I *think* I am hooking correctly into RegQueryValueExA, RegQueryValueExW, RegQueryValueA and RegQueryValueW.  However, when I compare the registry keys observed by RegMon / ProcMon, I don't see near the same volume of keys being intercepted through my EasyHook interface.  Perhaps there are other APIs to hook -- I am just not certain.

Further, I am having difficulty in determining the full registry path value of keys supplied to the hooked calls that I am successfully intercepting.  I can get the subkey or child key name from the passed params, but not the full path.  RegMon appears to be able to get the full paths, even for those keys that were not opened during the regmon session.  So, it is not a case of caching the key values to key paths.  Caching, tho, does remain an option; it just involves some resource locking that I wanted to avoid.

If you have any code that you can share of successful implementations of registry hooking, I would be much appreciative.


May 8, 2009 at 10:10 PM

I guess you could use a kernel mode driver using  RegistryCallback instead?

Ben Schwehn

May 8, 2009 at 11:46 PM
Edited May 8, 2009 at 11:59 PM

Or you could try to only hook the more basic user mode functions in ntdll: NtCreateKey, NtOpenKey, NtOpenKeyEx, NtQueryValueKey as there are so many different functions to access registry keys with(RegQueryMultipleValues, RegEnumKey, RegReplaceKey, SHQueryValueEx etc). I believe all those methods go through those few basic ntdll functions.

Benjamin Schwehn

May 9, 2009 at 8:47 AM

No, currently I have no plans to release such software....

But bschwehn ist right... either hook the basic NtDll methods or go directly into the kernel. But first you should try to get a sample working by hooking the NtDll methods. These guys are almost equal to the ones in kernel mode, so the only left to do would be to redirect the calls from kernel mode to your user mode application...




May 9, 2009 at 1:35 PM



I'm happy to see some activity on this thread - and hopefully you are making progress with this issue.  I had originally planned (hoped) to embark on the relevant project in January, focusing on the hooking in February.  An urgent project came along and set me behind schedule on this hooking issue.  The hooking task is now delayed until late summer.

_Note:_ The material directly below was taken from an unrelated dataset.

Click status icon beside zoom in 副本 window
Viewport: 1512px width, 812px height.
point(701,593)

jlb0001, once you get your code working, I'd be happy to pay you for your source code.  Please contact me if you have questions.

May 11, 2009 at 7:50 PM

Thanks Benjamin and Chris for the pointers.

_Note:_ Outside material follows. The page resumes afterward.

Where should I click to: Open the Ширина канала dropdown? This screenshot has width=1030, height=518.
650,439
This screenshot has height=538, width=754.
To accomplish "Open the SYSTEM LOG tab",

Since I had no idea about the NtDll APIs, I thought I'd share a link to a CodeProject article that's really informative on the subject for those like me that weren't aware of this alternate API:


Oct 5, 2009 at 3:21 PM
Edited Oct 5, 2009 at 3:23 PM

Hello Benjamin, Chris and Jonatham,

Did anyone get some progress about monitoring registry? If yes, what functions were necessary to hooking ? There are some new samples?

I´m currently work in a project very similar with your purpose 13Qn16cwZpYrA5Wv, but with other application. I already hook file operations and so on, it´s missing finish the registry monitoring module This project doesn´t have comercial purpose, i am a mastering student and this is part of my final thesis which have the theme computer virtualization aprouch.

13Qn16cwZpYrA5Wv did you finish your project  ? 

Thanks, Rafael (Brasil)


Oct 5, 2009 at 7:01 PM
On 05.10.2009 15:21, superrafao wrote:
> From: superrafao
> Did anyone get some progress about monitoring registry?

I didn't do any work on this. But I don't think it should be too hard.
I'd start by just hooking all the NtDll Registry API and post specific
questions if you run into problems. If you're deciding on going to
kernel mode hooking, iirc there is an example in the EH documentation.

If you've never done anything in kernel mode before, have a look at some
of the basic kernel mode driver tutorials out there, also
has plenty information on kernel drivers.

Good luck with your thesis!

Benjamin Schwehn
Oct 6, 2009 at 12:54 PM

Hi Benjamin,

Thanks for reply, i will take a look at the documentation and tutorials as you said. I believe that monitoring the NtDll Api will work fine for me.